> **Data supplied**
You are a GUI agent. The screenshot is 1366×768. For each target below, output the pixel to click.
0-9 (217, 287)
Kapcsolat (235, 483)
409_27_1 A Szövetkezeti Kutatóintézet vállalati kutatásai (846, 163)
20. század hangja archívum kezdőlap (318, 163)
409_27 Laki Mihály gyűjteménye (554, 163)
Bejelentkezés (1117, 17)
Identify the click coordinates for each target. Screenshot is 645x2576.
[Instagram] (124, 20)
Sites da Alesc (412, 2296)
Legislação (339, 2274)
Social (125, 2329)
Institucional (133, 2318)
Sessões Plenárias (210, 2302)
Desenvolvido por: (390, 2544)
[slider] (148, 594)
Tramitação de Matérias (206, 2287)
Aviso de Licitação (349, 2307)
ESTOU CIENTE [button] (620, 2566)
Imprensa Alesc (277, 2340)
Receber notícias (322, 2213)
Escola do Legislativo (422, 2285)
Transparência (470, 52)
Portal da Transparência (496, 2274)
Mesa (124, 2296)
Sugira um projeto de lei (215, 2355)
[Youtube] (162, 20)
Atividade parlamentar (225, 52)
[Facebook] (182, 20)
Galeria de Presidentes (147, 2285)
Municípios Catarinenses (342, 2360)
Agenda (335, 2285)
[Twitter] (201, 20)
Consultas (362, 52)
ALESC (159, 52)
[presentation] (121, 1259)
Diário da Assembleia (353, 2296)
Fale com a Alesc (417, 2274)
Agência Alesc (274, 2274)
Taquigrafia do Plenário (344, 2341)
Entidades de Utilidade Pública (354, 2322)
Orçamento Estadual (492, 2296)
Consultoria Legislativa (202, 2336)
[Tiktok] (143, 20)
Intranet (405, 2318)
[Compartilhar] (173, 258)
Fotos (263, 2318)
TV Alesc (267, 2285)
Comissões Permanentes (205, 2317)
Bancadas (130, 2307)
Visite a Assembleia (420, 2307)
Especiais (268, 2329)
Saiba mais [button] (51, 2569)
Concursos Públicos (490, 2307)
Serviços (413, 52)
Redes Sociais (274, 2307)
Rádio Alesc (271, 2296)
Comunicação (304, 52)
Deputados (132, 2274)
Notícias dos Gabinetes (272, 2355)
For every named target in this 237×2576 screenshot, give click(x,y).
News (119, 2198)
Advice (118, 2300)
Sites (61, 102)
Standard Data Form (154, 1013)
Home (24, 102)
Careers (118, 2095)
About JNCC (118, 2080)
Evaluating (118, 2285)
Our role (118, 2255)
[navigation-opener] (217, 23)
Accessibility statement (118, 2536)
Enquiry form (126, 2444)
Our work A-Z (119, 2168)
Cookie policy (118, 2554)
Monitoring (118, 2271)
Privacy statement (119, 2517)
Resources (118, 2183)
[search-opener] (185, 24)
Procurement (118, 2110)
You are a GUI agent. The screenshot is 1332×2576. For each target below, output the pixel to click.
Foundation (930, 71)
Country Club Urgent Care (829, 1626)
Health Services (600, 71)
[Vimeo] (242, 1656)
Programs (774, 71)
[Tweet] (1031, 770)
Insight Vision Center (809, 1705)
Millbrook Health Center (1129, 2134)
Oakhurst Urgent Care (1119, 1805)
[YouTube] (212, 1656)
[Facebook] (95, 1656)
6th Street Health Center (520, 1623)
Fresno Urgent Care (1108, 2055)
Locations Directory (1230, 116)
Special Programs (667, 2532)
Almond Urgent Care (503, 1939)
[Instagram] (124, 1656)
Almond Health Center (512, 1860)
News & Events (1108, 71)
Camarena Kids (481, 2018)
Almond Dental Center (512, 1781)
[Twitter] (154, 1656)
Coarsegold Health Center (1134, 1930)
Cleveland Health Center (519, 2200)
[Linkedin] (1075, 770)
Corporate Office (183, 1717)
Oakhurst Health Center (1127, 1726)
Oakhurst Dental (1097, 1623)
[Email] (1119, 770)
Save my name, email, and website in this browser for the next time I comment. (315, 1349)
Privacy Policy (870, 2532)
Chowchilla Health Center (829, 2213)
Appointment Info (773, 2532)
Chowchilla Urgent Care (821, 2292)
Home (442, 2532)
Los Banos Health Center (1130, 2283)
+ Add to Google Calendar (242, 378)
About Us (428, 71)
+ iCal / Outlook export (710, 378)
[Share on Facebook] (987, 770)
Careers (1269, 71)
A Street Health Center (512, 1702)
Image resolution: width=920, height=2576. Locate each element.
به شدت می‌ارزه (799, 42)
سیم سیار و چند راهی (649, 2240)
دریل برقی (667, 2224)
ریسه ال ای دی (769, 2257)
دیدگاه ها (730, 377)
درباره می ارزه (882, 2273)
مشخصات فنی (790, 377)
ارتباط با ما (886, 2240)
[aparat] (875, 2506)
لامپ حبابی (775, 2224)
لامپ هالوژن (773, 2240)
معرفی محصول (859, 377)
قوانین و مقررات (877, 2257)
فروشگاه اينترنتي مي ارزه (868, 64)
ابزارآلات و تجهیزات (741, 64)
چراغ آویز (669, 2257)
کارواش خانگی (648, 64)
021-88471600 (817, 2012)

> **Task brief**
Lines from the top of the data above through the line containing "Bejelentkezés (1117, 17)" must be repeated exactly. All other lines stay out.

> **Exercise response**
You are a GUI agent. The screenshot is 1366×768. For each target below, output the pixel to click.
0-9 (217, 287)
Kapcsolat (235, 483)
409_27_1 A Szövetkezeti Kutatóintézet vállalati kutatásai (846, 163)
20. század hangja archívum kezdőlap (318, 163)
409_27 Laki Mihály gyűjteménye (554, 163)
Bejelentkezés (1117, 17)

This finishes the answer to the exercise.